▶ EXERCISE REQUIREMENTS
Write out every line below that includes the word "סולוביציק".

▶ DATA EXCERPTS

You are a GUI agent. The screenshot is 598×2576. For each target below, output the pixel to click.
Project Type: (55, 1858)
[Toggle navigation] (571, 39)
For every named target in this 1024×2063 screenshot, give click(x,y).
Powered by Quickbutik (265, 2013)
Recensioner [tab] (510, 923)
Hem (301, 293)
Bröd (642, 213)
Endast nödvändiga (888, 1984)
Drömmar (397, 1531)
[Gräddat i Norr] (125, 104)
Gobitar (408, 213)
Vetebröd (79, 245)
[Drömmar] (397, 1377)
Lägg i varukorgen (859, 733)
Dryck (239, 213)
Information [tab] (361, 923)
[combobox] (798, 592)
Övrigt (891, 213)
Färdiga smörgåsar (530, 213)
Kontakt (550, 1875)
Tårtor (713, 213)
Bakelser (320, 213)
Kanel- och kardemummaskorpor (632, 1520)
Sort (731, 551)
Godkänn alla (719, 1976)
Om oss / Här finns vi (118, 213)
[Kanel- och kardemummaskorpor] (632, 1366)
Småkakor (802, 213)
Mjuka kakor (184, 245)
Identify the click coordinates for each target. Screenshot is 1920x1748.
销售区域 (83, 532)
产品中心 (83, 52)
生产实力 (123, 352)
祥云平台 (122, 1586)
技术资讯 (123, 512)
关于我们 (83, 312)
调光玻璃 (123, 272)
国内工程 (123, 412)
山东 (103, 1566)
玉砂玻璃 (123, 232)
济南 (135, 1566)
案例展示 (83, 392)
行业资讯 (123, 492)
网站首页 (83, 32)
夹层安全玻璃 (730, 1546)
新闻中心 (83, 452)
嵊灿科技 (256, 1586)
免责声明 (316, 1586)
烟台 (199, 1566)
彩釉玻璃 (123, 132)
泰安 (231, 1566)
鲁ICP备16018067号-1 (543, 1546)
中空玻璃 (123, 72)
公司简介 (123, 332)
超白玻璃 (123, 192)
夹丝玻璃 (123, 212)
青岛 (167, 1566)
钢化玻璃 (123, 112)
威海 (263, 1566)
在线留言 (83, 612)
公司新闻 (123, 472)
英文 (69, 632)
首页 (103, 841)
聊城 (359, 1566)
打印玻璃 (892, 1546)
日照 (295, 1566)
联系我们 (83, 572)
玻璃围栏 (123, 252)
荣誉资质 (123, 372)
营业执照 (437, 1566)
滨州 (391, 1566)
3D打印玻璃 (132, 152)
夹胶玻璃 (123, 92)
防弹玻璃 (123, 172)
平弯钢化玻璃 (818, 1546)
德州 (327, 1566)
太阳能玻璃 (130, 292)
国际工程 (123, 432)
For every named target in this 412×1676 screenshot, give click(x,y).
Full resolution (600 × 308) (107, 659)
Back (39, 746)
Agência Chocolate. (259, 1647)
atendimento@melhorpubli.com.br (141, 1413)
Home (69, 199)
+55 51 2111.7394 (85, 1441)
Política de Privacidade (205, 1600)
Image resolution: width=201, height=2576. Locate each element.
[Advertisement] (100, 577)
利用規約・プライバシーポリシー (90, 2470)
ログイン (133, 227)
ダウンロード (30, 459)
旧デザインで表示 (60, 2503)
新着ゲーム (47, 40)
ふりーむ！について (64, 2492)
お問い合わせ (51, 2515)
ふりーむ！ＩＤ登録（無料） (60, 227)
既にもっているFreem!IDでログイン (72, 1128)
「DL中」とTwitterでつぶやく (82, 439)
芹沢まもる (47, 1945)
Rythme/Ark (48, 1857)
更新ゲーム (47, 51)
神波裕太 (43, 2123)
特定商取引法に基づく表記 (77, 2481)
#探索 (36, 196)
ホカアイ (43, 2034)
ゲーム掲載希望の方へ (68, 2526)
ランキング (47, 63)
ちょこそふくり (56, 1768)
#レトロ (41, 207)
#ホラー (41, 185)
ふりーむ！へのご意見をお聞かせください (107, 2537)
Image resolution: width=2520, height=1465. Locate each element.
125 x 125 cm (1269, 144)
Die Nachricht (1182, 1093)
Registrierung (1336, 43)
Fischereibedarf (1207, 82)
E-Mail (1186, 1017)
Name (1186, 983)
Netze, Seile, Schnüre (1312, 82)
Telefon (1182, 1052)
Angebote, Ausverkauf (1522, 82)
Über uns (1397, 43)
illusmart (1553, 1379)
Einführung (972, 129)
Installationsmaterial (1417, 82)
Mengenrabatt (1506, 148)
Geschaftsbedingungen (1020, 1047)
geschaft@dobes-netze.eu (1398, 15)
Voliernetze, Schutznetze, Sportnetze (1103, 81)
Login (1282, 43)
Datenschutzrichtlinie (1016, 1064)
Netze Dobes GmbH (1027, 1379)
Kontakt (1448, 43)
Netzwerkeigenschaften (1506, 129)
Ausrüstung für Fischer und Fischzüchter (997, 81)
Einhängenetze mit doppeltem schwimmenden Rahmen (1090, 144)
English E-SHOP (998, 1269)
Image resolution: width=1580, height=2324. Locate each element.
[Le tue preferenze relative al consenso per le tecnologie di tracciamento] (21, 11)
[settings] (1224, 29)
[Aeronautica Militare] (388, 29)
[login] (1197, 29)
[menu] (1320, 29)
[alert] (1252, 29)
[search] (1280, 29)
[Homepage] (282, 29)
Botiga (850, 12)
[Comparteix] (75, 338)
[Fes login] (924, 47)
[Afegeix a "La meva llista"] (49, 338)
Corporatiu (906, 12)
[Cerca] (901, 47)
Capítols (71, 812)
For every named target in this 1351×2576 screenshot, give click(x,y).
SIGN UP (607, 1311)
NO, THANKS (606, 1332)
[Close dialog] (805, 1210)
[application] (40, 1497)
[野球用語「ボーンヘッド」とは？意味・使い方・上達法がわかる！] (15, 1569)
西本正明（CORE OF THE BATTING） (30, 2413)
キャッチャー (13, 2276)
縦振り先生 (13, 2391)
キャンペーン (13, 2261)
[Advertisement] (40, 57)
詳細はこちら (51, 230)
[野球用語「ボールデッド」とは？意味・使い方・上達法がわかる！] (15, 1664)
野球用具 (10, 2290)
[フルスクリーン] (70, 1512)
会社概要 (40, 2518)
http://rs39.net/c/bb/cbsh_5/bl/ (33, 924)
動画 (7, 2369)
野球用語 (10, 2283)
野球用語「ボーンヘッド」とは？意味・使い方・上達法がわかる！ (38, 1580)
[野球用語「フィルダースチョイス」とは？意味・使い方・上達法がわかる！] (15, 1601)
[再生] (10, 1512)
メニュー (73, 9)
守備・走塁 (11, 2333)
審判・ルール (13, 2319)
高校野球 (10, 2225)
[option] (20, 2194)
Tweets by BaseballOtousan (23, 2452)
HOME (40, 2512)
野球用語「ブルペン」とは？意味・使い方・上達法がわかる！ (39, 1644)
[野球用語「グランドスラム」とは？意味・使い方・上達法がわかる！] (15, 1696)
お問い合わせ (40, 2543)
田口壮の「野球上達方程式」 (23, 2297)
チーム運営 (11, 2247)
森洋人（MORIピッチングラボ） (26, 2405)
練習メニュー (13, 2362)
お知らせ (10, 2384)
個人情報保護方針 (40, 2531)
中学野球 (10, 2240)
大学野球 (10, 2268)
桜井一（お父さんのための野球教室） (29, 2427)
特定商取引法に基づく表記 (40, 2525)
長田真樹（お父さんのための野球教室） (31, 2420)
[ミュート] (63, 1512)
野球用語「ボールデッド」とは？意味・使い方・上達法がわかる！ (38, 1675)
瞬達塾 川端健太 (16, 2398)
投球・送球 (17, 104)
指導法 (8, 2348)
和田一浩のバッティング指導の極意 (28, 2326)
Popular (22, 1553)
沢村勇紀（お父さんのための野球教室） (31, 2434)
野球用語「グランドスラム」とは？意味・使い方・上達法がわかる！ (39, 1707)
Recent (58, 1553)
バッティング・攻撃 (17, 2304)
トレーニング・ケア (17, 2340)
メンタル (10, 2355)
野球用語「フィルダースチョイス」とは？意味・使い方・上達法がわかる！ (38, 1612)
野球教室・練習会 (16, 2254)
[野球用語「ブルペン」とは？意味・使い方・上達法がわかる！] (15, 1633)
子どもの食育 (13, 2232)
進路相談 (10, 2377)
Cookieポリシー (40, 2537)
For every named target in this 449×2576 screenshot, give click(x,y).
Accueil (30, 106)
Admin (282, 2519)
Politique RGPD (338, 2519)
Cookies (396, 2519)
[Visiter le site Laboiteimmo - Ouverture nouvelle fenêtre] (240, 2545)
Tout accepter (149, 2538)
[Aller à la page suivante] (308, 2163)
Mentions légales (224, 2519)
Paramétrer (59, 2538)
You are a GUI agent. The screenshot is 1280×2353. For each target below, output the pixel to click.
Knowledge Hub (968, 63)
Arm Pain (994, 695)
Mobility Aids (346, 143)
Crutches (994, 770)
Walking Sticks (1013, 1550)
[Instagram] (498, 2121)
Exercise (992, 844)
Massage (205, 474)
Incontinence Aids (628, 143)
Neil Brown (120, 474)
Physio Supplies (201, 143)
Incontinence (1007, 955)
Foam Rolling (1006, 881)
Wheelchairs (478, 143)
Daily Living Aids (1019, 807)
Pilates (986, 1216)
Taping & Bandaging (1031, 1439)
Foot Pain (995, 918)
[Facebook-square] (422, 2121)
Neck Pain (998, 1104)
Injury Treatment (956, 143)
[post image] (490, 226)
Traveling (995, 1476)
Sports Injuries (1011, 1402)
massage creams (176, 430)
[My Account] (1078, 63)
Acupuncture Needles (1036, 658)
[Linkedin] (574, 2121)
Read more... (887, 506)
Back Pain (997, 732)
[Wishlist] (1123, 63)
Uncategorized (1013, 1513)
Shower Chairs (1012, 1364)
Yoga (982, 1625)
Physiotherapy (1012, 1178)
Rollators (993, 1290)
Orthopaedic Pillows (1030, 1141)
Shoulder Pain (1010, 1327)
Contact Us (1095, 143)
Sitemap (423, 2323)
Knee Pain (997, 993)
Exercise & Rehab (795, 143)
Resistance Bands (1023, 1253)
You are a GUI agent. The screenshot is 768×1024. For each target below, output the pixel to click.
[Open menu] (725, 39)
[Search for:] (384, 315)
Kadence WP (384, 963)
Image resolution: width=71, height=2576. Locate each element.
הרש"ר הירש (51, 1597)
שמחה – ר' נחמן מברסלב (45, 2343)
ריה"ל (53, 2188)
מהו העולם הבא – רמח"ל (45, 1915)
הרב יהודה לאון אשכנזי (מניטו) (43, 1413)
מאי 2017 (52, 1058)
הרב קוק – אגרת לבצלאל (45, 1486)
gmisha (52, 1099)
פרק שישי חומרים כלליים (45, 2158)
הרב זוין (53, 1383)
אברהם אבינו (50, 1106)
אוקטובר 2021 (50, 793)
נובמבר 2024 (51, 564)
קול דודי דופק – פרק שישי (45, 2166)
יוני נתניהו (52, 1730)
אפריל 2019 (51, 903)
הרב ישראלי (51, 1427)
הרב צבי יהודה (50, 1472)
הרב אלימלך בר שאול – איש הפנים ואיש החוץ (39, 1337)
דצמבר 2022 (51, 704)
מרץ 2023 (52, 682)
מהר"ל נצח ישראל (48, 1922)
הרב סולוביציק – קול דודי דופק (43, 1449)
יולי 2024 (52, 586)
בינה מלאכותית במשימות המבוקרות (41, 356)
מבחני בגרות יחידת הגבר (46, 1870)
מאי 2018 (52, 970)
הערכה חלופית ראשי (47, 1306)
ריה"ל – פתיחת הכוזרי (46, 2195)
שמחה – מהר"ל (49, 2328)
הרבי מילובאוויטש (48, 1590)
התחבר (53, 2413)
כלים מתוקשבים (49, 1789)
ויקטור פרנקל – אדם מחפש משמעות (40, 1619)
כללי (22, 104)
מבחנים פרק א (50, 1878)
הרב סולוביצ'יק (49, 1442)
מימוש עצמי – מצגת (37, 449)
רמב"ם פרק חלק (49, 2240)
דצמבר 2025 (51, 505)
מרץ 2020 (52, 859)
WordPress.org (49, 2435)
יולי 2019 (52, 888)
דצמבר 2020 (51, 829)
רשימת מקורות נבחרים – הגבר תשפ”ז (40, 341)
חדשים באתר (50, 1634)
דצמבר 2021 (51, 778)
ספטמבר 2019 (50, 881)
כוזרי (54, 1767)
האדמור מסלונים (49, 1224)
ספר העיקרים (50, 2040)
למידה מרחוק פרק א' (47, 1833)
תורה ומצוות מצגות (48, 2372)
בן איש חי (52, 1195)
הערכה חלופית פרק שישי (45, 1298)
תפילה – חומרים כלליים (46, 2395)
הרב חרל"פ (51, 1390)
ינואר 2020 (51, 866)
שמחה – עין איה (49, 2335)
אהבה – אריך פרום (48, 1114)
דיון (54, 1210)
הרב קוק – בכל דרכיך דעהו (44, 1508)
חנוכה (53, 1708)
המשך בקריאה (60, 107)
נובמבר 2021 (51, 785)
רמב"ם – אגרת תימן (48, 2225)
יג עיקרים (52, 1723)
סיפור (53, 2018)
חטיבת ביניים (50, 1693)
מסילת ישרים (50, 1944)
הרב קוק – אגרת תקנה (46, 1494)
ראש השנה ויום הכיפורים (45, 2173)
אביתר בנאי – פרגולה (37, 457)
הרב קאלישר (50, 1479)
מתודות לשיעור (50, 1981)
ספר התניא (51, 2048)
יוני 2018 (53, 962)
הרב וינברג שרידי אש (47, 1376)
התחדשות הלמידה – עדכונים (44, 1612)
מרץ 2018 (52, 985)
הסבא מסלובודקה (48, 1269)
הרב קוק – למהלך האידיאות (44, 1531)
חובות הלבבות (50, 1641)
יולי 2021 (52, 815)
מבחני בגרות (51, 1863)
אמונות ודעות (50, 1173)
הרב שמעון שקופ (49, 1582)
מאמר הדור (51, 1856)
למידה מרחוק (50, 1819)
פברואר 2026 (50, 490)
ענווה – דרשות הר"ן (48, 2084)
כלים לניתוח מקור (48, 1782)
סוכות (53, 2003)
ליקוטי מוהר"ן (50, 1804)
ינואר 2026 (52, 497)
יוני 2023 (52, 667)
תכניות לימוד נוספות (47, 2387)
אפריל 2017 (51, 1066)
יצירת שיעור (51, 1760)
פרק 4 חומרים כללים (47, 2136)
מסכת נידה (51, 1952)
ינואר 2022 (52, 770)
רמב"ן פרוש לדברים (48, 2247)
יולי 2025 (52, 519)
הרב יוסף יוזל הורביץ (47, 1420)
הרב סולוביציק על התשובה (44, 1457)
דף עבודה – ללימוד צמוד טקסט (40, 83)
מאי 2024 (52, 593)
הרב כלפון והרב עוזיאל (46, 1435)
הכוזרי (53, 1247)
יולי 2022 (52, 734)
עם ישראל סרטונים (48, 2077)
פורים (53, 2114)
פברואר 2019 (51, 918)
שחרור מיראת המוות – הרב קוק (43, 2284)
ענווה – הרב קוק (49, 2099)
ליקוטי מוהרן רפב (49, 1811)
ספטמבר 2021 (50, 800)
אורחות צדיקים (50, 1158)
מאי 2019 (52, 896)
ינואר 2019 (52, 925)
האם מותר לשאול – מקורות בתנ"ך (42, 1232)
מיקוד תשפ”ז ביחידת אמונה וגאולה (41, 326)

▶ TASK RESPONSE
הרב סולוביציק – קול דודי דופק (43, 1449)
הרב סולוביציק על התשובה (44, 1457)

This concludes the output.